The rebels wrote poems. They performed plays. They edited leaflets. They painted walls. They turned each act of communication into an insurgent weapon. And they did it not always with rage, but with irony, beauty, double meanings, and charm. Soft language, hard resistance

Developing Disgust for Empire

Before people resist, they must stop admiring their oppressors. Rebellion ripens when the emperor becomes ridiculous, the state becomes boring, the tyrant becomes tacky.

The fashion, art, and music of rebellion have always played this role. In the UK, punk rock made monarchy and imperial nostalgia seem absurd. Songs like The Clash’s Clampdown and Sex Pistols' God Save the Queen reframed obedience as a kind of death.

In the U.S. civil rights movement, the dignified defiance of Black marchers contrasted violently with the snarling faces of Southern sheriffs. In Argentina, Rodolfo Walsh’s writing made the junta’s lies look desperate and cruel.

In Tibet and among Uyghur artists, the Chinese state’s sterilized slogans are undercut by whispered prayers and coded poems. In Tiananmen Square, the Goddess of Democracy—papier-mâché and defiant—faced Mao's granite gaze and made the old tyrant look like a cartoon.

When young people reject the aesthetics of tyranny—the uniforms, the television programs, the slogans—the moral authority of the oppressor begins to rot.

Make them look stupid. Make them look small. Make them look scared. That’s where power begins to slip.

Building Support for Open Rebellion

Open rebellion doesn’t happen spontaneously. It is cultivated. It is nurtured. It is built over years of quiet planning, failed actions, whispered rumors, clandestine alliances, and moral preparation.

In the Sierra Maestra, Fidel and Che didn’t just shoot guns; they educated, negotiated, recruited, and persuaded. Many Batista soldiers surrendered not out of fear, but respect.

In South Africa, the ANC began underground organizing as early as the 1940s. Decades of exile, sabotage, and clandestine action set the stage for the explosion of resistance in the 1980s.

In Poland, Anna Walentynowicz’s firing triggered the Gdansk shipyard strike that birthed Solidarity—but it was only possible because thousands had been preparing underground for years. Catholic youth groups, independent press, labor circles: they all laid the invisible groundwork.

In Chile, the fall of Pinochet was preceded by years of slow moral attrition. When Judge Garzón issued the arrest warrant in 1998, the world was ready to receive it as justice, not vengeance.

Open rebellion is the fruit. Stealth is the root.

Keepin' What You’ve Earned

The tragedy of revolution is not only its bloodshed, but its loss through complacency. Many of the Eastern Bloc nations that broke free from communism in 1989 are now seeing democratic backsliding: Hungary under Orbán, Poland under PiS, and even the Czech Republic flirting with autocracy.

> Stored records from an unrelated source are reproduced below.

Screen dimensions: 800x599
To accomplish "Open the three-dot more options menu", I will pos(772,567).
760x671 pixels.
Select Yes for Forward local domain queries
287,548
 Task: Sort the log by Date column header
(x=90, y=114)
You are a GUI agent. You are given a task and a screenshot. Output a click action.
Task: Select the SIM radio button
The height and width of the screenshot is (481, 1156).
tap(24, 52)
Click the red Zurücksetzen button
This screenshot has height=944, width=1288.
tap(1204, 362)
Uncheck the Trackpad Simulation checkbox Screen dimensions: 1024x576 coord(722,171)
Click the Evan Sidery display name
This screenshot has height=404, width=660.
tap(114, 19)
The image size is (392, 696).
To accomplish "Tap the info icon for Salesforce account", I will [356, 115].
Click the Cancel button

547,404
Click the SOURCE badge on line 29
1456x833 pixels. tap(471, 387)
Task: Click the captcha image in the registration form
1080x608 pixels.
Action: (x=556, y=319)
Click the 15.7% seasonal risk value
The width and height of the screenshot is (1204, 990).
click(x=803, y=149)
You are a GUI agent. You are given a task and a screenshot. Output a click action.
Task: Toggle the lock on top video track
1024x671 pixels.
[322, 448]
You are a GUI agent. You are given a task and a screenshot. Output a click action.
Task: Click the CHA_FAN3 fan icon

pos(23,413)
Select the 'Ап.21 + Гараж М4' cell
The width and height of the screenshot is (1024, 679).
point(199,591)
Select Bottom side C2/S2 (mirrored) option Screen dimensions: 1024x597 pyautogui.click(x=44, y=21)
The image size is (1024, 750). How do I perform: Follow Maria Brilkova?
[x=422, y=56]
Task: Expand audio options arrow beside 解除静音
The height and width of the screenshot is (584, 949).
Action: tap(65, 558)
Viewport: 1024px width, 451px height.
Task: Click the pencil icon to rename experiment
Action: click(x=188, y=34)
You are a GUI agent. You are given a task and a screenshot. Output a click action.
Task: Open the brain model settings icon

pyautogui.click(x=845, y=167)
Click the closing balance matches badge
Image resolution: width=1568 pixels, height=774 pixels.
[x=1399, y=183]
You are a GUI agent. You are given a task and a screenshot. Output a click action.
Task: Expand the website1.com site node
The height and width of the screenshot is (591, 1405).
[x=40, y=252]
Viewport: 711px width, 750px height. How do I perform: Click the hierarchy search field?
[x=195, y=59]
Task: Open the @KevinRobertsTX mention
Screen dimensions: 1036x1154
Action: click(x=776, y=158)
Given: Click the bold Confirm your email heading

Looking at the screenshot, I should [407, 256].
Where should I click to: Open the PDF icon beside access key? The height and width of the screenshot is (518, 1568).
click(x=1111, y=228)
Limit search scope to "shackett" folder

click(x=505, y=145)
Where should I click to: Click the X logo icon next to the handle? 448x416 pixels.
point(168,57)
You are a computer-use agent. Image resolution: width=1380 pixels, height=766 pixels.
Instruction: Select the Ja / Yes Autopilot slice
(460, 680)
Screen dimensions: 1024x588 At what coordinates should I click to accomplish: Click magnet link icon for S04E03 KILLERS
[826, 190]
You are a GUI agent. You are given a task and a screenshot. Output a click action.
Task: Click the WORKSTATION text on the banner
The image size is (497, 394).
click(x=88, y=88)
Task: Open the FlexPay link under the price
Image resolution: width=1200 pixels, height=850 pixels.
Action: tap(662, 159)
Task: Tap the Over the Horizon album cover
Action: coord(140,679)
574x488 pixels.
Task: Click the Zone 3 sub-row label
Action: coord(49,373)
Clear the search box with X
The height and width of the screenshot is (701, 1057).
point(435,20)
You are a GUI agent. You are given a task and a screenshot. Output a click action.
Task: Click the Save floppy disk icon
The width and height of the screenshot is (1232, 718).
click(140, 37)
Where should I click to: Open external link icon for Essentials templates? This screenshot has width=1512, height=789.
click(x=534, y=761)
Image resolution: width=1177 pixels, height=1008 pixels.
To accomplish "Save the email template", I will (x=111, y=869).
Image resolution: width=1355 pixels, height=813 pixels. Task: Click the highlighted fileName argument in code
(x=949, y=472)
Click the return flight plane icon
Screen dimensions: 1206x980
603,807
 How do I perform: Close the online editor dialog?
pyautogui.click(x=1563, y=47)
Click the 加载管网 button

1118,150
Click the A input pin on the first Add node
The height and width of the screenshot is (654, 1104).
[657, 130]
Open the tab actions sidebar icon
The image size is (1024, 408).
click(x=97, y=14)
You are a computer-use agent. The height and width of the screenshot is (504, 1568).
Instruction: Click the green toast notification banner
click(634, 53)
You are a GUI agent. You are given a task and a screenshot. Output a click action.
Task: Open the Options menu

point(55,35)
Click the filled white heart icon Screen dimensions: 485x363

The United States, long seen as a beacon of liberal democracy, now finds itself on dying ground, as Sun Tzu would put it. Trumpism has built a junta not only of politicians, but of judges, sheriffs, media moguls, and militia commanders. They are preparing for a permanent coup by legal means.

But America still has weapons: institutional inertia, professional ethics, public employee resistance, and the stealth rebellion of ordinary decency. Nurses, postal workers, IRS agents, city council members, state judges, and school librarians are quietly refusing.

What we need now is mass stealth moral rebellion: workplace conversations, memes, songs, quiet refusals, ritual shaming, brave humor, and stealth organizing. If we make it socially shameful to support tyranny—if we activate decency in the human heart through stories, art, speech, and example—the junta will find the machine failing.

We do not need everyone to fight. We need some to resist, some to resign, and many to remember. The true battle is in the sympathies and loyalties of the uncommitted majority.

All revolutions begin in secret. So does every redemption.

Start now. Speak quietly. Fight well.